### Task details
Your output must be the line containing "Viewport: 1919px width, 997px height." followed by every later line in the entries below, all copied exactly.

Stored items
= = = = = = =

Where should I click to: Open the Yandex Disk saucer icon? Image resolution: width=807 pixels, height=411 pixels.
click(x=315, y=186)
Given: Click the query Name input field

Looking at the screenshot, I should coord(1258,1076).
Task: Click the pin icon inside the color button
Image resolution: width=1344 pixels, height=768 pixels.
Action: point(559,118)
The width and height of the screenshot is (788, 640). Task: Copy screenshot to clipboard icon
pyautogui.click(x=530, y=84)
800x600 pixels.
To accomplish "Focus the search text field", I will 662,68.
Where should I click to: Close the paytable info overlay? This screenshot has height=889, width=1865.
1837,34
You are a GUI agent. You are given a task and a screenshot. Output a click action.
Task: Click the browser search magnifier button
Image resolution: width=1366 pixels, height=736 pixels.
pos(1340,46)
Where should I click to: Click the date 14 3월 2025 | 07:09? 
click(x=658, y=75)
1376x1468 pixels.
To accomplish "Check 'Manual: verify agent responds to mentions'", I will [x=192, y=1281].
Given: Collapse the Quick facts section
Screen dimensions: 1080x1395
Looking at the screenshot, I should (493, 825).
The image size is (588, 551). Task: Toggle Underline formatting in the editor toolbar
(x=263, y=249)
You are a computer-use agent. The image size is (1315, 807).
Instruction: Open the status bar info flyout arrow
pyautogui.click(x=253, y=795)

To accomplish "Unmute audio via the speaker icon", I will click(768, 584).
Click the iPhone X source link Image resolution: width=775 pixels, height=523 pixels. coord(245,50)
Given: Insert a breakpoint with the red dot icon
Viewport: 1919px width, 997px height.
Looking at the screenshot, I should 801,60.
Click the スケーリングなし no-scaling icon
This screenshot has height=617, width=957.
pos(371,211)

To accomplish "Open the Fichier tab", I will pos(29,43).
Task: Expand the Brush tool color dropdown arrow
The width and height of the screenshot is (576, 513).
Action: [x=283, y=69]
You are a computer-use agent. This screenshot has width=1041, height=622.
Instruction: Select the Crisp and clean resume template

= = = = = = =

### Exercise output
Viewport: 1919px width, 997px height.
Looking at the screenshot, I should 801,60.
Click the スケーリングなし no-scaling icon
This screenshot has height=617, width=957.
pos(371,211)

To accomplish "Open the Fichier tab", I will pos(29,43).
Task: Expand the Brush tool color dropdown arrow
The width and height of the screenshot is (576, 513).
Action: [x=283, y=69]
You are a computer-use agent. This screenshot has width=1041, height=622.
Instruction: Select the Crisp and clean resume template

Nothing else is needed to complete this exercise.